Qu’est-ce qui est difficile dans les photos de spectacle ?

Les photos en scène, comme elles doivent être pratiquées, me sont quasiment insupportables. Il y a beaucoup de contraintes. C’est comme si on me passait une camisole de force. Un photographe est quelqu’un qui exprime une intention, il faut donc des degrés de liberté. Il est mobile, il doit se déplacer, choisir son angle, décider. Etre immobile, c’est dur, c’est une frustration violente. Les photos de générale sont donc d’une grande frustration. C’est très désagréable d’être rivée à son fauteuil avec comme seul degré de liberté le zoom d’un appareil et un angle frontal.

Quand on est positionné dans les loges techniques de Garnier, c’est imparfait, c’est difficile, mais c’est beaucoup plus intéressant. La difficulté oblige à être créatif, à trouver des choses qui n’étaient pas forcément attendues, à photographier des mouvements de côté où il se passe quelque chose de magnifique. Ça stimule la créativité.

 

Le mieux, ce sont les coulisses ?

Se promener en coulisses reste le mieux. Il y a de l’inventivité, il y a tout ce « flare » (ndlr : contre-jour), ces lumières… En tant que photographe, je suis encore plus en communion avec les artistes quand je reçois aussi les lumières des projecteurs, qu’elles vont me gêner ou m’aveugler comme eux en scène. Idéalement, pour photographier un spectacle, il faudrait faire une répétition et se promener parmi les artistes, ce qui n’est pas évident.

Nicolas Le Riche - Notre-Dame de Paris

Nicolas Le Riche – Notre-Dame de Paris

Qu’est-ce qui vous intéresse le plus dans votre métier ?

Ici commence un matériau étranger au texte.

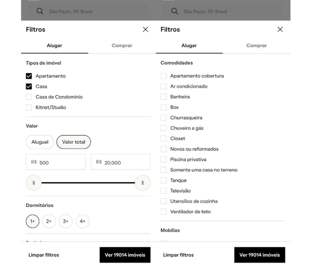Select the Aluguel price toggle
The height and width of the screenshot is (267, 312).
click(40, 142)
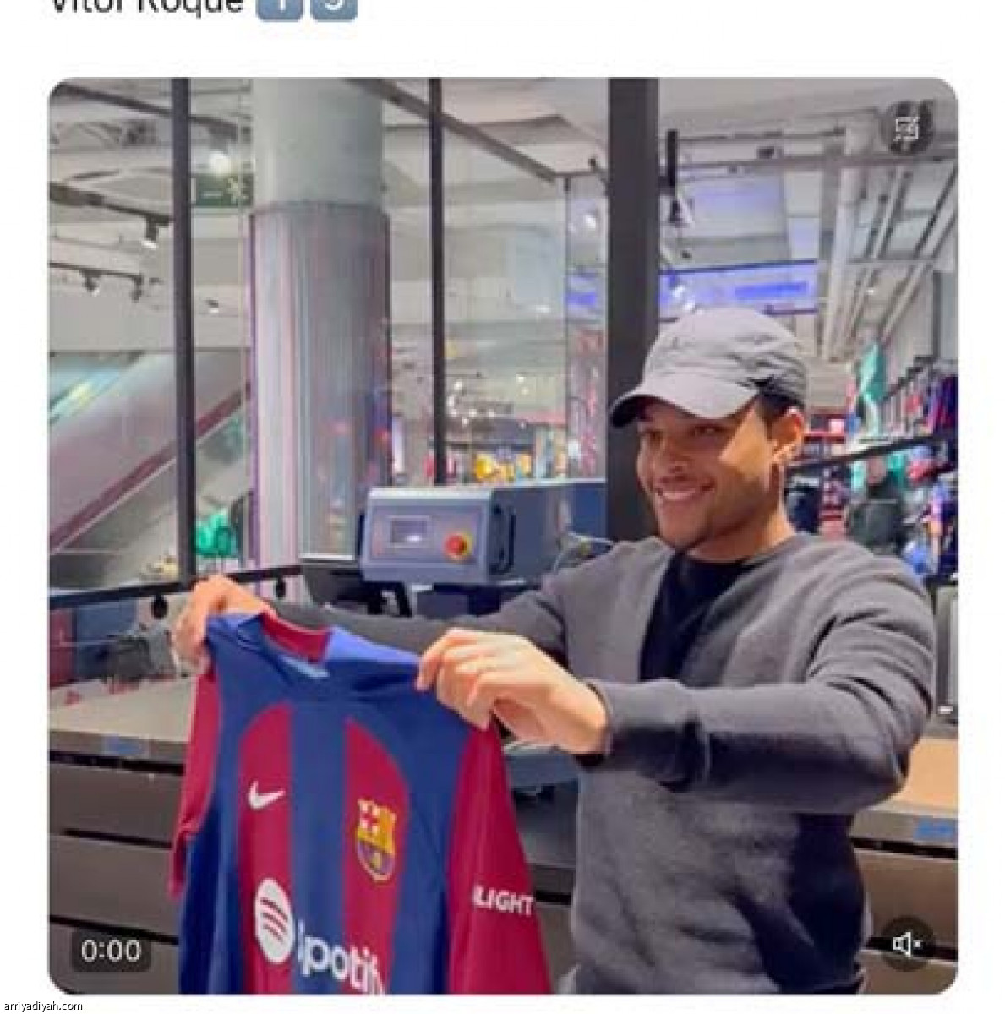
Task: Click the FC Barcelona crest on jersey
Action: pos(376,837)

Ce sont toutes ces collaborations. Il y a Nicolas Le Riche, mais il y en a plein d’autres. Il faut être humble et savoir que l’on fait très peu de choses tout seul. Ce n’est pas ce qui m’intéresse en tout cas. Je crois énormément à la relation des esprits qui crée quelque chose. La création est toujours un acte unique. Quand on prend une photo, il n’y a qu’une seule personne qui décide du cadrage et de la composition. Mais les processus de création sont extrêmement intéressants. Il y a des échanges d’idées, des choses qui se nourrissent, des choses qui se répondent. Il s’agit de chercher quelque chose et de créer quelque chose ensemble, toujours avec beaucoup d’humanité.

 

Comment vous êtes-vous posée la question de photographier le mouvement des danseurs ?

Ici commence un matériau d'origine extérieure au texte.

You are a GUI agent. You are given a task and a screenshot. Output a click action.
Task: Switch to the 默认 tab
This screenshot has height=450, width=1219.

La question s’est posée, car c’est complètement paradoxal de photographier le mouvement. Le mouvement est en trois dimensions, il est dans l’espace et il s’écoule dans le temps. C’est une phrase chorégraphique qui a un début, un milieu et une fin. Photographier la danse, c’est figer un instant sur un support en deux dimensions. C’est très bizarre par essence et par définition, j’en avais conscience dès le début.

Je pense que, dans ces séquences que sont le mouvement, j’essaye de figer un instant qui me semble important, mais qui n’est pas forcément le moment parfait. Ça peut être un entre-deux mouvements, cette transition qui peut être si jolie, ou la fin d’un mouvement, ou quelque chose qui va commencer et qui donne justement cette continuité de temps et de rapport au temps qui est intéressant.

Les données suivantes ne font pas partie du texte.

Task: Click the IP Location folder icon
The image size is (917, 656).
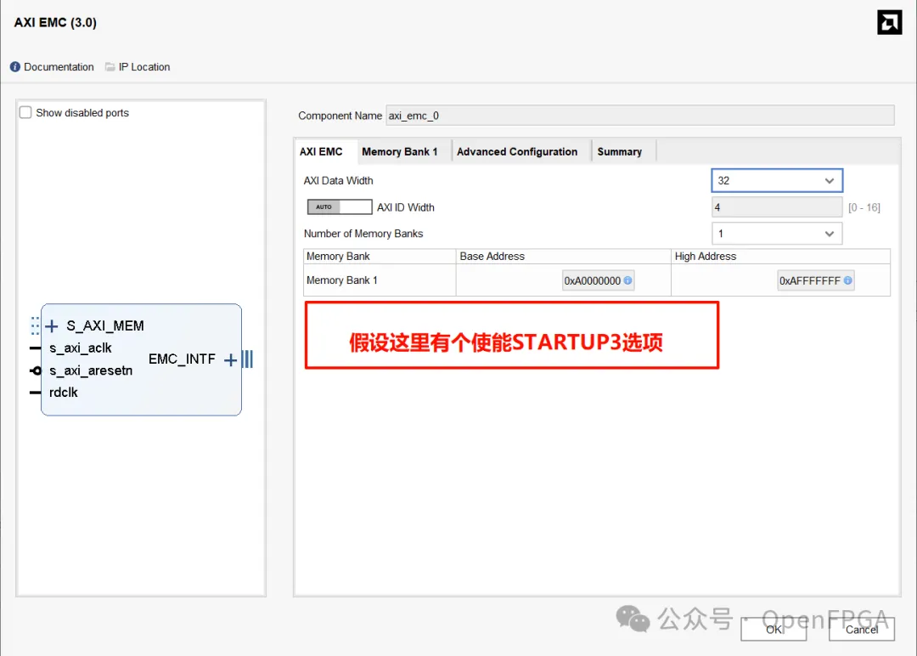Action: pyautogui.click(x=110, y=67)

Bien sûr photographier un mouvement parfaitement exécuté c’est magnifique et excitant, car difficile : c’est un défi. Mais Il peut m’arriver de trouver des photos magnifiques qui ne vont pas forcément intéresser le danseur, parfois pour des raisons techniques, ce qui se comprend ou non. L’imperfection est humaine et très belle. Une pointe pas tendue, c’est vraiment moche et ça ne fonctionne pas, mais on peut avoir un mouvement dans sa progression, qui est achevé aux trois quarts et qui, à mes yeux, est très beau.

 

Capter le mouvement chez Nicolas Le Riche a-t-il été compliqué ?

Oui (rires) ! C’est très compliqué. Nicolas Le Riche étant l’artiste qu’il est, il propose une avalanche de choses et il faut choisir le mouvement où l’on déclenche. Il faut garder son calme et son recul pour essayer de capturer la bonne image. C’est complètement exaltant, complètement inspirant.

 

Petit à petit, vous avez photographié Nicolas Le Riche en coulisse, dans sa loge… Comment est venue la confiance ?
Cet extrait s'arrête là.